La salute è un bene prezioso, lo è la salute mentale quanto quella fisica. I bambini che in questi mesi sono stati costretti in cattività, in prigione forzata con nessun contatto sociale, che genere di adulti diverranno se questa situazione perdura? Se la scuola sarà in collegamento da casa o con distanza “sociale” di un metro, che generazione di paranoici, schizofrenici, esseri con crisi di panico, scarse capacità sociali e problemi emotivi di ogni tipo avremo tra 10-20 anni? E’ mia responsabilità di mamma mantenere la serenità per le mie figlie ora che sono a casa con me, essere io serena nell’affrontare questa realtà esterna squilibrante e difficile, mandare loro un messaggio di calma e positività nonostante tutto. E’ mia responsabilità e piacere educarle a casa, ma è compito della scuola educarle a diventare cittadine, ed esseri adulti indipendenti, intelligenti e capaci di imparare.

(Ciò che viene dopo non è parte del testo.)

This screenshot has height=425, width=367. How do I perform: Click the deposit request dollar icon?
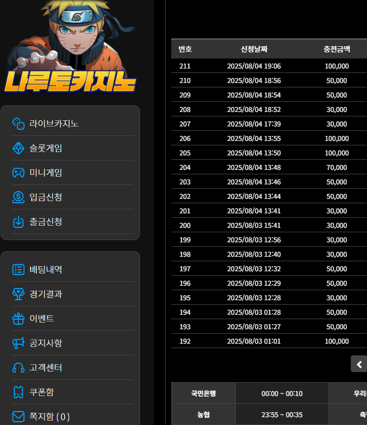pos(18,197)
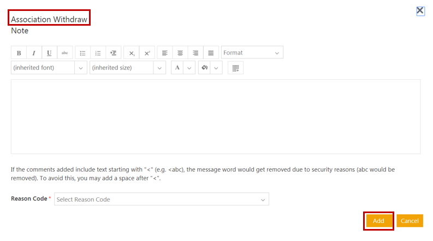The image size is (433, 241).
Task: Apply superscript formatting
Action: 147,53
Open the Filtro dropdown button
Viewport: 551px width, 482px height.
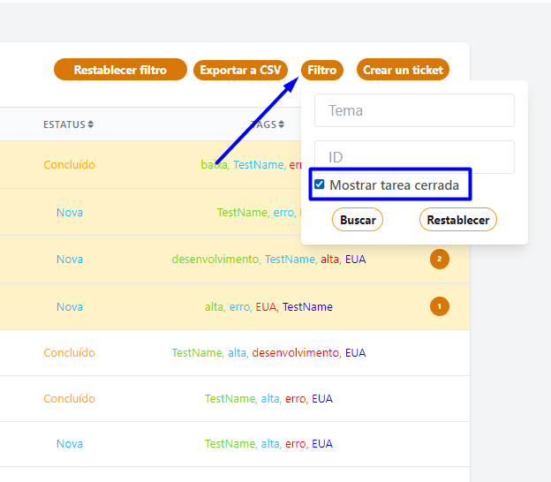coord(322,70)
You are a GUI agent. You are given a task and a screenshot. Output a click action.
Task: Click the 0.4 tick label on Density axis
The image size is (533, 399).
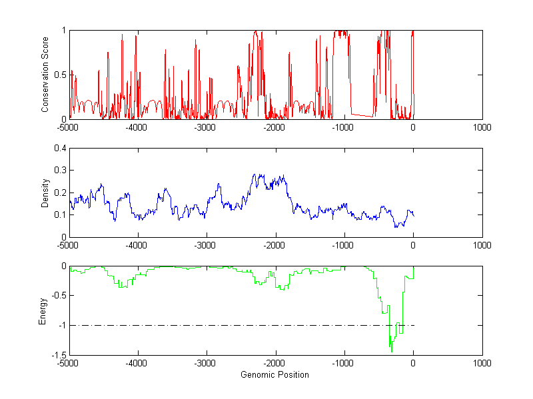coord(57,148)

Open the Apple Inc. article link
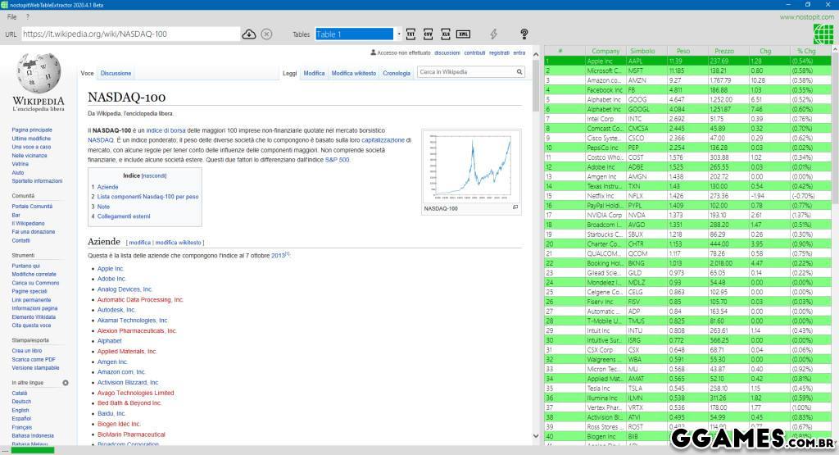click(111, 268)
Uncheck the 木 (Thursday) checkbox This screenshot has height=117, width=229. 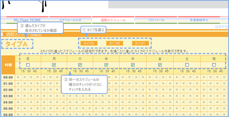coord(133,65)
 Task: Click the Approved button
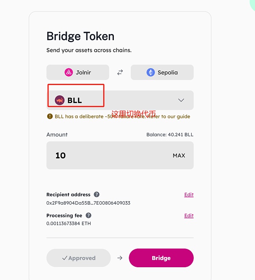point(78,258)
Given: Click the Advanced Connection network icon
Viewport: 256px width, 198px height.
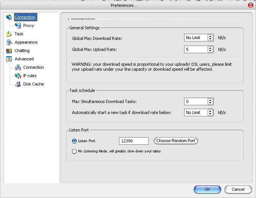Looking at the screenshot, I should (17, 67).

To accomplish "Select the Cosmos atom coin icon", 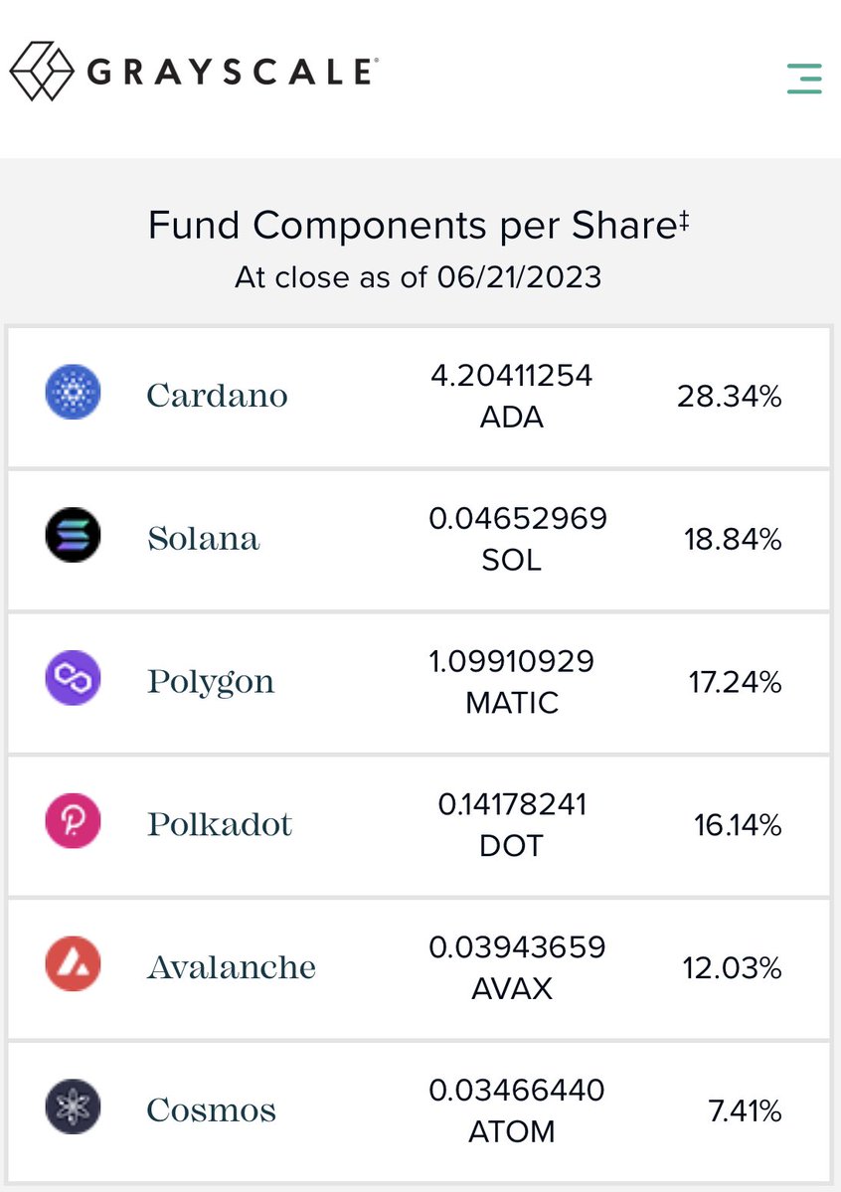I will tap(73, 1107).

Io so che una dirigente ha spazi di decisione, so che una dirigente intelligente può fare una grande differenza per tutti i bambini e le famiglie di cui si trova a prendersi cura. So che le scelte sono difficili ma che vanno prese per il bene e non sotto l’impulso della paura. So anche che in questo paese esiste la burocrazia, esistono le cause legali, ed esistono insegnanti che non hanno alcuna vocazione ad essere dei veri educatori ma vedono piuttosto la scuola come il posto fisso con orari da part-time. Come ci sono d’altra parte e, per fortuna, tanti insegnanti motivati e coraggiosi, che amano i “loro” bambini. Signora dirigente, segua questi ultimi, si faccia consigliare da loro e ricordi che le sue decisioni influenzeranno il benessere psicofisico dei nostri bambini.

La scuola che io vorrei per loro a settembre è una scuola in presenza, sempre, perchè con l’esempio si impara più che con le parole.
La scuola che io vorrei è una scuola con spazi aperti dove imparare, chi ha detto che occorre stare dentro un aula?
La scuola che io vorrei è una scuola che sa usare tutti gli spazi che il comune ha a disposizione. Che fine fa il rione bianco durante l’inverno? Enormi sale vuote inutilizzate.
La scuola che vorrei è una scuola in cui le classi sono più piccole, o in cui si può lavorare a progetto con gruppi di bambini.
La scuola che vorrei è una scuola in cui ci si abbraccia senza paura dell’altro.
La scuola che vorrei accoglie tutti e non fa differenze, aiuta i bambini che fanno più fatica ad apprendere, e li fa sentire uguali agli altri. Tratta alla stessa maniera chi a casa ha due tablet e un pc fisso con connessione wifi e chi invece vive su un monte senza rete perchè li la rete non prende ed ha solo un telefono con lo schermo rotto. Tratta ugualmente i figli di genitori stranieri che non parlano e non leggono l’italiano quanto i figli di pluri-laureati con un master alla Bocconi.

Questa è la scuola che vorrei per le mie figlie, non è la scuola a distanza, che è il suo contrario e non è la scuola della “distanza sociale” e delle mascherine, che è la scuola della paura che conduce solo ad un futuro di perenne paura dell’altro e psicosi generalizzata. In questi momenti e grazie al coronavirus, che ha operato da acceleratore, tutte le debolezze del nostro sistema educativo sono venute alla luce. Bene, si vede che è il momento giusto per cambiare. Facciamo la cosa migliore per i bambini, cambiamo in meglio.

Sono a sua disposizione con piacere in qualsiasi momento. Se ci sentiremo in futuro non si metta nella condizione di dire “non potevo farci niente.” Ognuno di noi può fare qualcosa, sia anche solo il fatto di scrivere una lettera a qualcuno.

Con grande fiducia in lei, le porgo i miei sinceri saluti.